## Problem statement
Start with the first line of the material. Repeat each line exactly through the one that contains "Servis (871, 41)".

******

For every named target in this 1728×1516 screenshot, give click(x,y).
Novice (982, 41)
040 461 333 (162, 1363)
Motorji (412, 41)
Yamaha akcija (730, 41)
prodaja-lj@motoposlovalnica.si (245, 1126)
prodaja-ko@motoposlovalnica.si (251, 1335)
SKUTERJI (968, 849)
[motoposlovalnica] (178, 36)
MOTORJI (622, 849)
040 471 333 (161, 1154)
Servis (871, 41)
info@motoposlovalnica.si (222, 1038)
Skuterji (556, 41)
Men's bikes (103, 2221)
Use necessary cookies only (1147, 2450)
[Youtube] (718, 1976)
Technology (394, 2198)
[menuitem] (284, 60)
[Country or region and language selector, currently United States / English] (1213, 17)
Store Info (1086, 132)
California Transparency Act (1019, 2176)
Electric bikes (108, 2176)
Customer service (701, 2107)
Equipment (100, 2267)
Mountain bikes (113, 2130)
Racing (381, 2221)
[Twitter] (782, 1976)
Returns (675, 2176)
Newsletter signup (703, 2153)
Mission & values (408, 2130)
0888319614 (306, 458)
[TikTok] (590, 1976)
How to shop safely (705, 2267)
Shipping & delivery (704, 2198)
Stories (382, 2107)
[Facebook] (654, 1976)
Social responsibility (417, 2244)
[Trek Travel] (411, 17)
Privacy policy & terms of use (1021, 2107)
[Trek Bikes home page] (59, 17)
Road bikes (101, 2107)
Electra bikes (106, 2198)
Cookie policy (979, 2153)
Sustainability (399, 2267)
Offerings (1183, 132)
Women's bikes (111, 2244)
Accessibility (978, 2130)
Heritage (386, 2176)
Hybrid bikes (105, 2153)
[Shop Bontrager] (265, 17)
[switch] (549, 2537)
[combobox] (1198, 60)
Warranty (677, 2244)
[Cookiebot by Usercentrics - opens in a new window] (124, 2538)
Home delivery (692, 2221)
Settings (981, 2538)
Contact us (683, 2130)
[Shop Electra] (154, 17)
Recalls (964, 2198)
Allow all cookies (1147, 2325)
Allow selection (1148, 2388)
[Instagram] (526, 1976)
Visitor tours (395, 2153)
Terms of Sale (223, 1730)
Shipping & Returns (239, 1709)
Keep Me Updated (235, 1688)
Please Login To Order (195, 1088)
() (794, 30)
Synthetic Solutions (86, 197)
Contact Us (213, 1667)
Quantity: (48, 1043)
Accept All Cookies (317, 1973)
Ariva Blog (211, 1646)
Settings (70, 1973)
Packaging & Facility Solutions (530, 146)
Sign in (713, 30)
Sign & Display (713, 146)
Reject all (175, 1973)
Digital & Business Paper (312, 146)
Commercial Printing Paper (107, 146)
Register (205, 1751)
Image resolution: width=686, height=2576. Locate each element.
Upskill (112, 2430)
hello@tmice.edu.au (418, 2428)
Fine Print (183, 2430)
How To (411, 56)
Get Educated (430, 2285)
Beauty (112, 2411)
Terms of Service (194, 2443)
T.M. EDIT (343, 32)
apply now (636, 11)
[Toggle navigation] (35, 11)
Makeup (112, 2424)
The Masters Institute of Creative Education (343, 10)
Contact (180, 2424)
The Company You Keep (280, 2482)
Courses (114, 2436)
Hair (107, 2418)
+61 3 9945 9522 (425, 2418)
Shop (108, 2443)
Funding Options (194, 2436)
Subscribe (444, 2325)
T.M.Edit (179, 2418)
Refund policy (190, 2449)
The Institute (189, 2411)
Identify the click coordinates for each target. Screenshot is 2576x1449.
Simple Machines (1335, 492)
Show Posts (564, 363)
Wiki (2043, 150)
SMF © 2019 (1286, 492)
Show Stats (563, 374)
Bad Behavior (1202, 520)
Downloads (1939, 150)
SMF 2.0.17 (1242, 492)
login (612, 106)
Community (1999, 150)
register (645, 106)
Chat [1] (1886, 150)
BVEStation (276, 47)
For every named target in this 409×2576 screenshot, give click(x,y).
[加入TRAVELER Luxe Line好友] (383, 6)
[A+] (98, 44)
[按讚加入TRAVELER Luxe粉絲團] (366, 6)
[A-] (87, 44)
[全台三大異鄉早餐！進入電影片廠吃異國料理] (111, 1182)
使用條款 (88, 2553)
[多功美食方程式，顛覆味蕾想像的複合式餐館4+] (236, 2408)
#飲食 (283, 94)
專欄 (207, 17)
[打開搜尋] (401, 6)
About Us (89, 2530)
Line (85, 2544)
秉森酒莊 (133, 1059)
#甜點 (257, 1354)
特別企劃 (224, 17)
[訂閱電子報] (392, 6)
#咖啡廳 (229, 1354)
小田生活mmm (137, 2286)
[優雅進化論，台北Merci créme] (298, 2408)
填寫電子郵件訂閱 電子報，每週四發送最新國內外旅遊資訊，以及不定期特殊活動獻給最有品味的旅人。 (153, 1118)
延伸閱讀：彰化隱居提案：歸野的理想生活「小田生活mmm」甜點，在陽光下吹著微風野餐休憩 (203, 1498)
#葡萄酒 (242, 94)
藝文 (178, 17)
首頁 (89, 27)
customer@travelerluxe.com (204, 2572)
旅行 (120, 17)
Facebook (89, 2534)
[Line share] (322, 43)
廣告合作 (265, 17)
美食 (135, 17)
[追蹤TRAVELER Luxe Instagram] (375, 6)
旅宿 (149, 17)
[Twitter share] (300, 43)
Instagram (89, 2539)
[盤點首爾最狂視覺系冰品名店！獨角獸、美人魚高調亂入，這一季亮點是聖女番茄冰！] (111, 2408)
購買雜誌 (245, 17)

******

## Solution to the exercise
For every named target in this 1728×1516 screenshot, give click(x,y).
Novice (982, 41)
040 461 333 (162, 1363)
Motorji (412, 41)
Yamaha akcija (730, 41)
prodaja-lj@motoposlovalnica.si (245, 1126)
prodaja-ko@motoposlovalnica.si (251, 1335)
SKUTERJI (968, 849)
[motoposlovalnica] (178, 36)
MOTORJI (622, 849)
040 471 333 (161, 1154)
Servis (871, 41)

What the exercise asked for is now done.